Interdite d’accès dans la mosquée de liberté 6 Extension : La récidiviste gabonaise menace d…

Trois mois d’emprisonnement ferme. Telle est la peine infligée à la Gabonaise Ebudela Obanla par le juge du tribunal des flagrants délits de Dakar, ce jeudi. Elle est poursuivie pour les délits de séjour irrégulier et de violence et voie de fait au préjudice des fidèles de la mosquée de Liberté 6 Extension.

Jouit-elle de toutes ses facultés mentales ou pas ? En tout cas, Ebudela Obanla est une Gabonaise qui trouble la quiétude des occupants de la mosquée de Liberté 6 extension, où elle a élu domicile. Agée d’une cinquantaine d’années, la mère de trois enfants passe tout son temps, à chanter les « Zikr » du marabout Cheikh Ibrahima Niass dans le lieu de culte.

Et il a suffi que les occupants des lieux lui intiment l’ordre de quitter la mosquée pour que la Gabonaise se déchaine sur eux et profère des menaces de mort à leur encontre en ces termes, « Je vais incendier la Mosquée». Condamnée pour les mêmes faits entre 2010 – 2011 et expulsée du territoire sénégalais, la Gabonaise a encore réussi à poser ses baluchons au pays de la Téranga, avant de rejoindre sa mosquée préférée.

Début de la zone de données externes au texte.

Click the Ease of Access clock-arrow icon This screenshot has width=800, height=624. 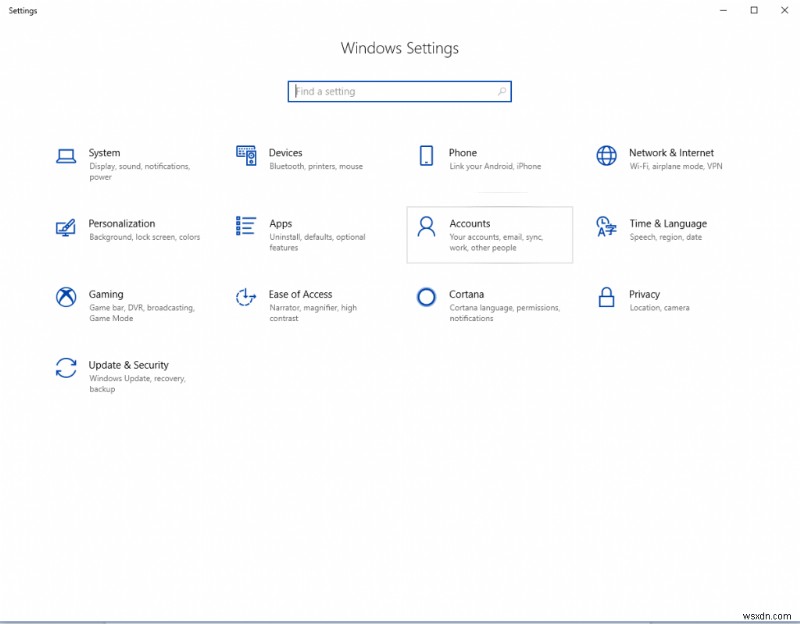click(247, 297)
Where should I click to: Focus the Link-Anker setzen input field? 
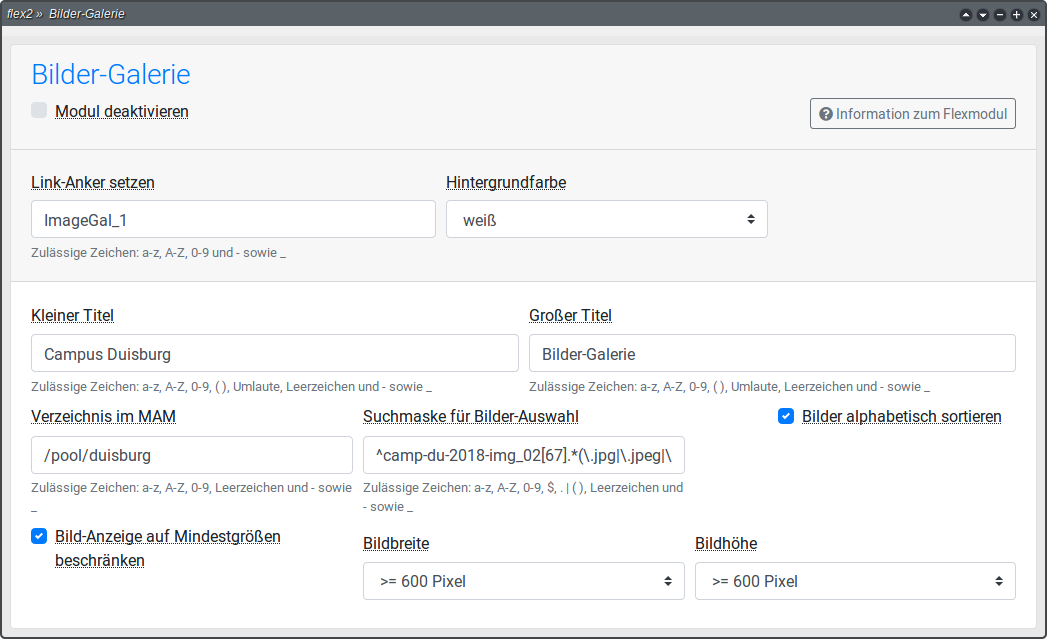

« Vraiment cette Gabonaise à un comportement très suspect. Elle passe du matin au soir dans la mosquée à crier les « Zikr » de Baye Niass. Si, on lui demande de quitter les lieux, elle refuse et nous menace d’incendier le lieu de culte. Elle dort même dans la mosquée. Alors, qu’on ne la connait ni d’Adam, ni d’Eve. On n’est même pas des talibés de Baye Niass. Si je me m’approche d’elle aussi, pour lui demander son problème, elle ne me parle pas », déplore l’un des représentants de la mosquée, Cheikh Nourou Dia, qui s’est constitué partie civile.

Interpellée à la barre, Ebudela Obanla montre tous les signes d’une personne déséquilibrée. « Je ne sais même pas pourquoi je suis ici. Je suis de confession musulmane et un disciple de Baye Niass. On m’a dit que c’est ma mosquée. C’est Cheikh Khalifa qui m’a amenée au Sénégal », s’est-elle limitée à dire, les yeux hagards.

« Elle joue à la folle, elle est bien consciente de ses actes. Parce qu’on l’avait amené chez un psychiatre. Et, ce dernier nous a dit qu’elle ne souffre d’aucun problème. Lorsque je l’ai entendu parler à la barre, je suis étonné. Car, c’est la première fois que j’entends sa voix », déclare l’autre représentant de la mosquée, M. Mbaye.

Aussi l’un des assesseurs de lui poser la question de savoir comment il a fait pour entendre les menaces de mort de la prévenue. « Ce sont les témoins oculaires des faits qui me les ont rapportés. Parce que, le 8 janvier dernier au moment des faits, j’étais absent de la mosquée. Je vous assure que cette dame a un comportement très bizarre. Raison pour laquelle, on a encore porté plainte au niveau du commissariat de Dieuppeul. Elle ne cesse de dire : je vais incendier la mosquée », a-t-il avancé.

Prenant la parole, le conseil de la partie civile a demandé au juge de déclarer la prévenue coupable des faits de menace de mort et de séjour irrégulier qui lui sont reprochés. « C’est la troisième fois qu’elle comparait pour les mêmes faits. Et, je ne pense pas qu’on doit les banaliser. Elle vient de la sous-région. Elle peut à tout moment exécuter ses menaces. Parce que personne ne la connait ici. Et l’Etat du Sénégal a une grande responsabilité là-dessus », relève la robe noire.

Il sera suivi par le représentant de Ministère public, qui a demandé l’application de la loi.

Rendant son verdict, le juge a condamné la récidiviste à trois d’emprisonnement ferme pour séjour irrégulier et violence et voie de fait.